* Start Material supplied *

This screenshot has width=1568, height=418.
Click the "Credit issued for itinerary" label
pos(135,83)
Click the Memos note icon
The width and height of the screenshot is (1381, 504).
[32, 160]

* End Material supplied *

Aim >>
Format every line of the items above as a JSON list of strings, one string per line, with blank lines omitted.

Solution to this exercise >>
[
  "This screenshot has width=1568, height=418.",
  "Click the \"Credit issued for itinerary\" label",
  "pos(135,83)",
  "Click the Memos note icon",
  "The width and height of the screenshot is (1381, 504).",
  "[32, 160]"
]